The Holmes and Rahe research found that the death of a spouse is the most stressful life event, earning a stress score of 100.


Divorce came in second with a stress score of 73, followed by marital separation scoring 65, imprisonment and death of a close family member at 63, and personal injury or illness at 53. Marriage got a score of 50.

You probably never thought that finding and getting married to the love of your life would be the 7th most stressful life event.

And that losing your spouse to death or divorce would top the stress charts. Losing a spouse causes attachment loss and grief.

It rips away what John Bowbly called your secure base of emotional grounding. It often results in relationship financial losses and deep fear about the future.

How do you handle it when healthy relationships — and you — start breaking down?

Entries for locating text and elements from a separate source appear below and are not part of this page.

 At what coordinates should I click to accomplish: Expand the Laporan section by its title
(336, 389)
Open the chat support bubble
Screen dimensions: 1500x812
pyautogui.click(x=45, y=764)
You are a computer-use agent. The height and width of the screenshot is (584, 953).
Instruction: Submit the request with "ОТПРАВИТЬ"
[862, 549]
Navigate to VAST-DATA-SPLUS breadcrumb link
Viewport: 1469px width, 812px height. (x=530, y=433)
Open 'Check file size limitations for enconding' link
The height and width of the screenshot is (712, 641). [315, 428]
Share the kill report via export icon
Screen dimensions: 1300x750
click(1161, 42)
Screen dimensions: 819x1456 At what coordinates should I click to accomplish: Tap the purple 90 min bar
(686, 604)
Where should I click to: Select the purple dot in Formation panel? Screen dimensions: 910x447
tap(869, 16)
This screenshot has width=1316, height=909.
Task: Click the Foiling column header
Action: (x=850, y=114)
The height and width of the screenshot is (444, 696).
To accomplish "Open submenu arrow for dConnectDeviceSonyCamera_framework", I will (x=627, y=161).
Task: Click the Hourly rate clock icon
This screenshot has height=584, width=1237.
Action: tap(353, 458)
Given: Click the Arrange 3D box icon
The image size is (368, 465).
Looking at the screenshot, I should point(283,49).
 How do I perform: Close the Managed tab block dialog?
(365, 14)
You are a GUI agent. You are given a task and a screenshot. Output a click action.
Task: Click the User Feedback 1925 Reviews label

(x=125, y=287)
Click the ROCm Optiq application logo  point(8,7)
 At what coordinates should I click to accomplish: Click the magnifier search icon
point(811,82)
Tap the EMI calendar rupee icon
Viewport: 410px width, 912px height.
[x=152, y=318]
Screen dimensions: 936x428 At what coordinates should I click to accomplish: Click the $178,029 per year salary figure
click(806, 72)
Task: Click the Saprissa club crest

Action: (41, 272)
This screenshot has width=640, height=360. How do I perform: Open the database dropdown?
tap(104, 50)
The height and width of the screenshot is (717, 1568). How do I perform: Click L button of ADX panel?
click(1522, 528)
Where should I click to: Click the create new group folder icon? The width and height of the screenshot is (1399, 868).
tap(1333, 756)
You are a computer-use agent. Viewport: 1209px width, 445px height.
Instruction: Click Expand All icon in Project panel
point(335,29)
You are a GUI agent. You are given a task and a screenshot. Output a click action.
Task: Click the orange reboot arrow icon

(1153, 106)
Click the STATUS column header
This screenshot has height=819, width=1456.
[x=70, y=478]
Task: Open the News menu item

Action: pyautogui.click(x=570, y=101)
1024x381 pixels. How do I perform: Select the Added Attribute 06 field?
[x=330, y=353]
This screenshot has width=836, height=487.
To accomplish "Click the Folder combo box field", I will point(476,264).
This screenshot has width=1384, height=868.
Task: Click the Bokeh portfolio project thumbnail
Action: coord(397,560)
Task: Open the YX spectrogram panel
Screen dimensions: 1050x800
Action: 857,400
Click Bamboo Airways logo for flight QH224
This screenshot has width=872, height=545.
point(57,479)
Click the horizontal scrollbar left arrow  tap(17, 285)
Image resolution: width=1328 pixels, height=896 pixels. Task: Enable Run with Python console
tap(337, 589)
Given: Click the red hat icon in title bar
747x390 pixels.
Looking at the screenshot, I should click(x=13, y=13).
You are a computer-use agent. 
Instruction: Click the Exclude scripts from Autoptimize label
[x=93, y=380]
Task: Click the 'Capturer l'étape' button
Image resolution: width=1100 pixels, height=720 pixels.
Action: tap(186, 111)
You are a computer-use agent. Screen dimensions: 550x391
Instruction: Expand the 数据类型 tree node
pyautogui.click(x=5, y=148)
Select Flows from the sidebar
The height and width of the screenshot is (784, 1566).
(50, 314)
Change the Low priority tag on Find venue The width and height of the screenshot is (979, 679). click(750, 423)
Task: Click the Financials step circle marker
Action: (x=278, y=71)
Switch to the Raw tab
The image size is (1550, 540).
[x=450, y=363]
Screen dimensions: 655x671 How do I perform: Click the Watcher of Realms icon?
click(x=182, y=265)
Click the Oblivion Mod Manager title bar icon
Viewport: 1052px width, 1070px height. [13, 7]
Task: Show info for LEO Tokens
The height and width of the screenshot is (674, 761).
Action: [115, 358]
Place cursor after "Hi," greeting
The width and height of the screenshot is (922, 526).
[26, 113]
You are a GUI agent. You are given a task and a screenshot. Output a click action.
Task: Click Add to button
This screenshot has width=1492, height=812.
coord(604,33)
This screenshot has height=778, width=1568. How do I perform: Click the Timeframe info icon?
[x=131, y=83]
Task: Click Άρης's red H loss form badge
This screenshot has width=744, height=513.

The first thing to ask yourself is this: “Do I have a stress immunity weak spot? Have I been plowing ahead at breakneck speed and telling myself I can take on whatever life hands me? It’s time to get ready and admit you are not super-human. With a stress overload, you will eventually break, just like anybody or anything else.

Take time to reflect on the stressful events you have been through in the past year, and take the Holmes-Rahe Stress Inventory. And if your stress score is at a dangerous level, ask yourself the following questions:

  1. Can I slow down and allow my body and emotions to recover from the stress?
  2. Do I need to reach out to my partner in a failing relationship and let them know that I value them and need them in my life?
  3. Am I already experiencing stress-related medical problems that I need to seek medical attention?
  4. Do I have overwhelming emotions that I need the help of a therapist to process?

Seeking the help of a therapist is always a good idea if correcting on your own isn’t an easy fix. Being humble enough to ask your partner or family for help is also crucial. Your courage in doing so could save a relationship and, potentially, a life.

You are stressed and losing relationships for one simple reason: the pressure of life is greater than your capacity to lift it. This does not make you bad or weak. It does make you a human who, from time to time, needs a little help from your friends.

What if you are losing a healthy relationship but you’re not suffering from the effects of stress?

There are other common problems — clinical depression, anxiety, and trauma, to name a few. You may want to sort through with the help of a healthcare professional. If you have any of these problems, you likely have a high-stress index score.

No article will alleviate stress from your life. The words on the page will not fix disconnected relationships. And many physical health issues will require professional help.

But, this discussion is imperative to living a whole and healthy life with relationships.

Now you know how to handle it when healthy relationships — and you — start to break down, you won’t ignore the warning signs.